The 2nd one is a 64-256 KB with 256 KB ram and a variation of a Quadboard that has some bad ram on it, I haven't yet done much to it to see where the board has memory issues are at on the board, so it probably has 512 KB or 640 KB total.
 
I actually went ahead and used Adventure, BASIC, DOS 2 and Visicalc as I needed them today and my 486 refused to boot last night to write any new disks. I'm not sure what the BIOS version is, but I do know that it works with VGA and CGA cards so it's not the original release.
 
Cool. Good choices. I'm still curious, what brought up the show and tell for today? What was the reaction?
 
In World History we're going through "Post-war" age, and each day is a new year. Being as the PC still somewhat lives today, it was fairly relevant to the class. One other thing was a teacher though is that we have technology today, but no one ever teaches the history of it.

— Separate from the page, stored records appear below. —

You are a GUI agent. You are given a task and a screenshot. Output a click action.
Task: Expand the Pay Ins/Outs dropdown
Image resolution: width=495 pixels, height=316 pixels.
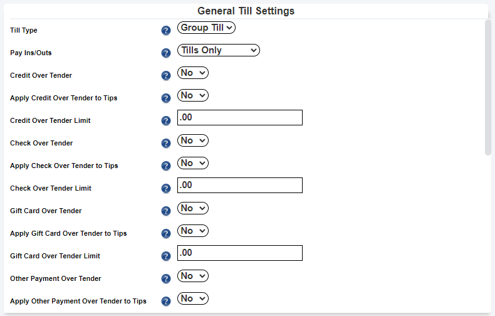click(218, 50)
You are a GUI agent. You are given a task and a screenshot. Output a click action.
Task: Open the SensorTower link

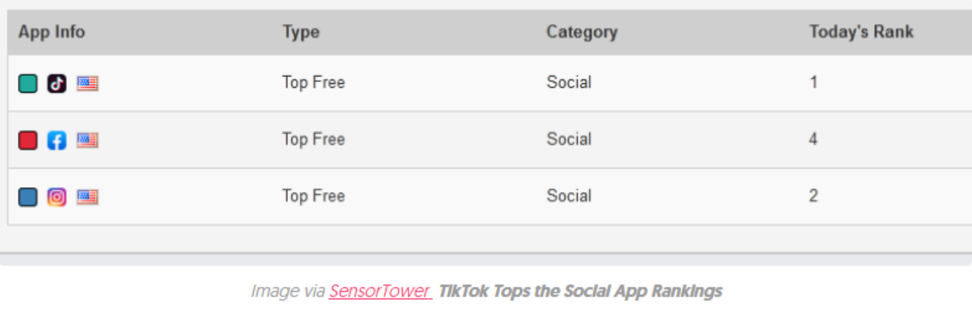click(x=381, y=290)
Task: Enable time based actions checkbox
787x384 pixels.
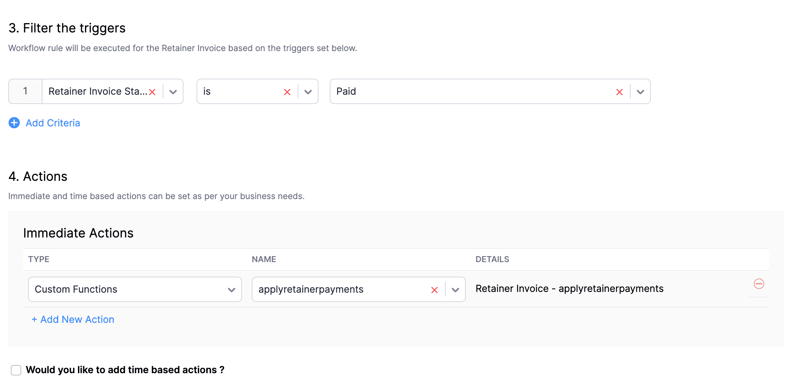Action: pos(16,370)
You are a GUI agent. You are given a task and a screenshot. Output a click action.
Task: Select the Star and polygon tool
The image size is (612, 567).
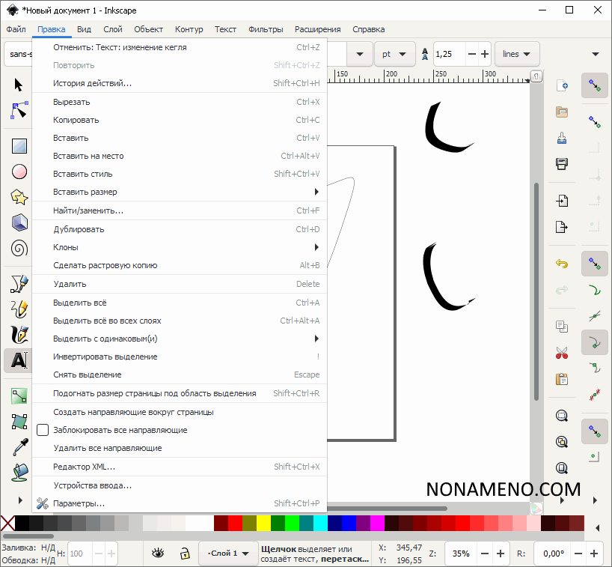pos(19,197)
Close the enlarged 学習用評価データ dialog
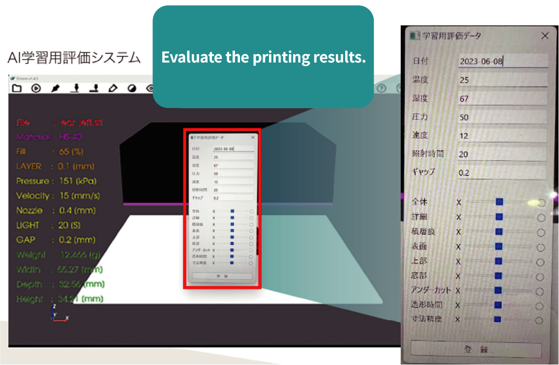 [544, 36]
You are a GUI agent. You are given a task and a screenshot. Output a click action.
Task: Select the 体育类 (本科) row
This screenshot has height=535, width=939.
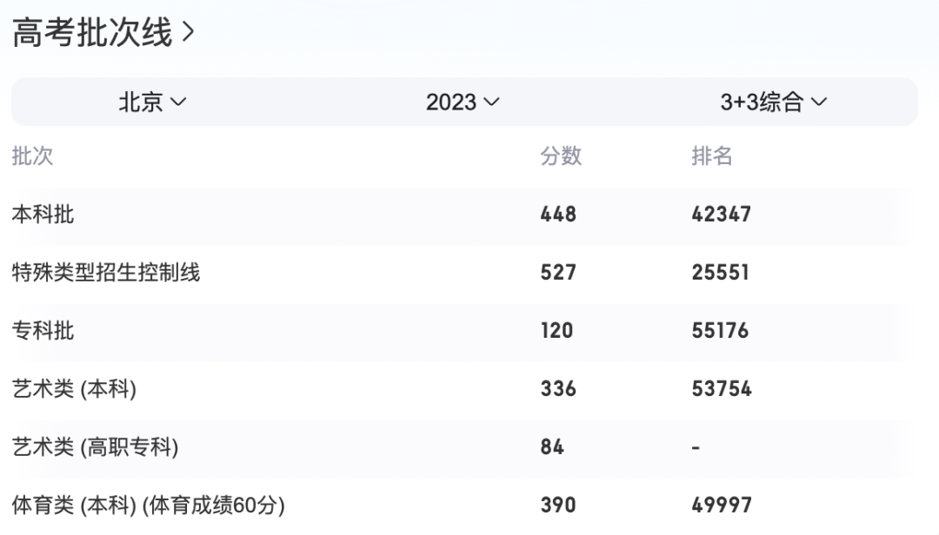(148, 505)
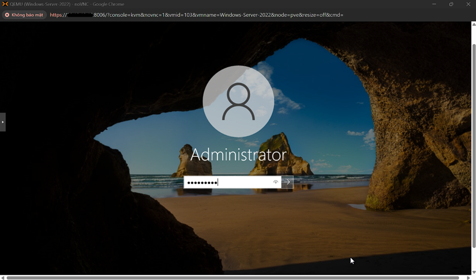This screenshot has height=280, width=476.
Task: Click the QEMU logo in the title bar
Action: pyautogui.click(x=5, y=4)
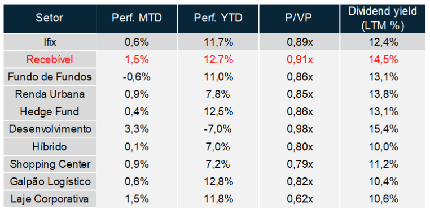430x213 pixels.
Task: Click the red Recebível row label
Action: point(50,59)
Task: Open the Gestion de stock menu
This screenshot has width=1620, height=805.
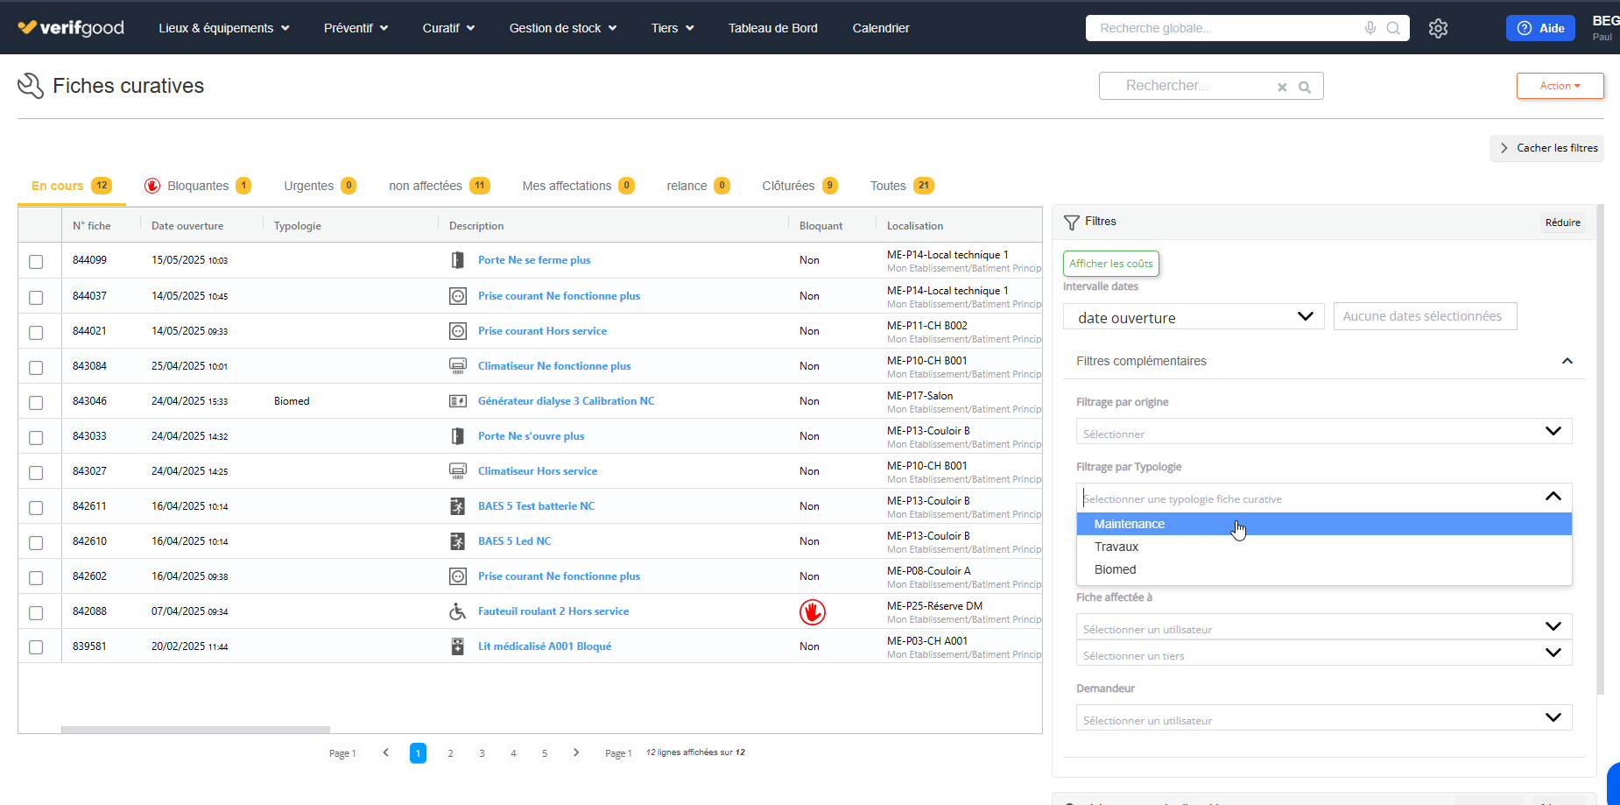Action: (x=563, y=28)
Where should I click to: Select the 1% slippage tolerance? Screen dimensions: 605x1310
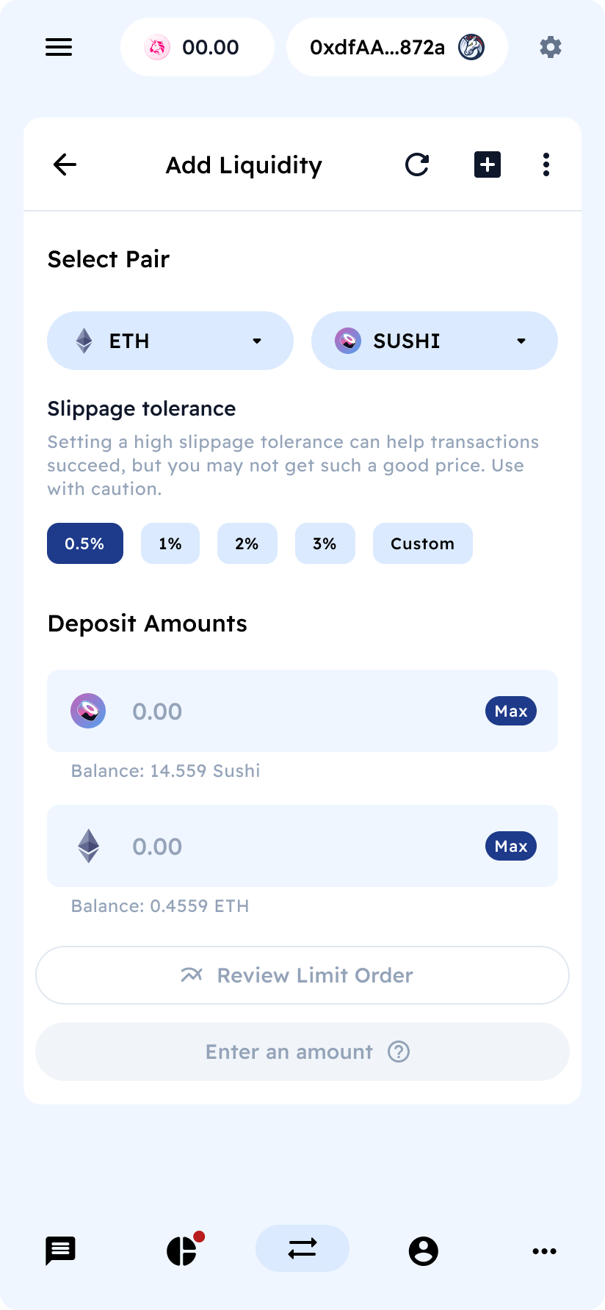(170, 543)
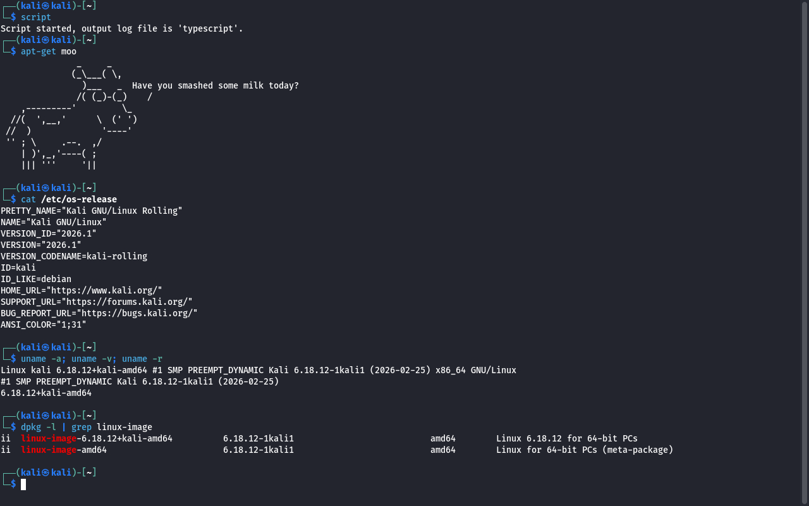Click the VERSION_ID="2026.1" line
The image size is (809, 506).
[49, 233]
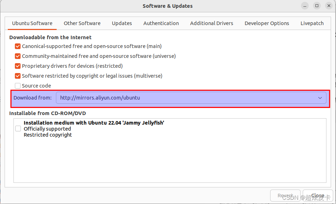This screenshot has height=204, width=336.
Task: Uncheck Canonical-supported software (main) checkbox
Action: point(18,46)
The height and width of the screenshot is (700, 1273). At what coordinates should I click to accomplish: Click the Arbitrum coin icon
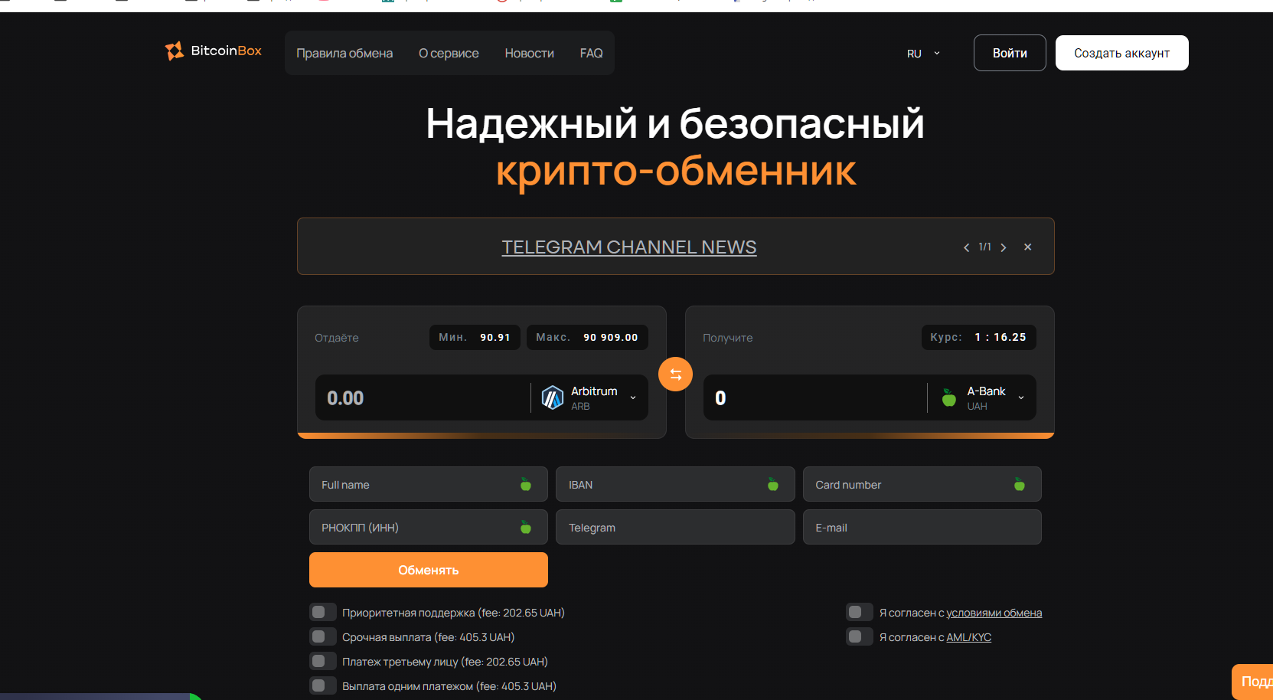pos(552,397)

Reactions were more like "360 KB? You can't even fit a word document on that" "How much did that cost?" "What's it worth today" "Where did you even find that" questions. Some people sure seemed alienated to the idea that you would keep a box of your programs next to you, rather than on a hard drive with a pretty thing to get to it. I did take in the 16-64 KB one, so I did find that lots of the programs I have wouldn't run due to a lack of memory, however most are really made around the XT time, so you would probably have had twice that ram.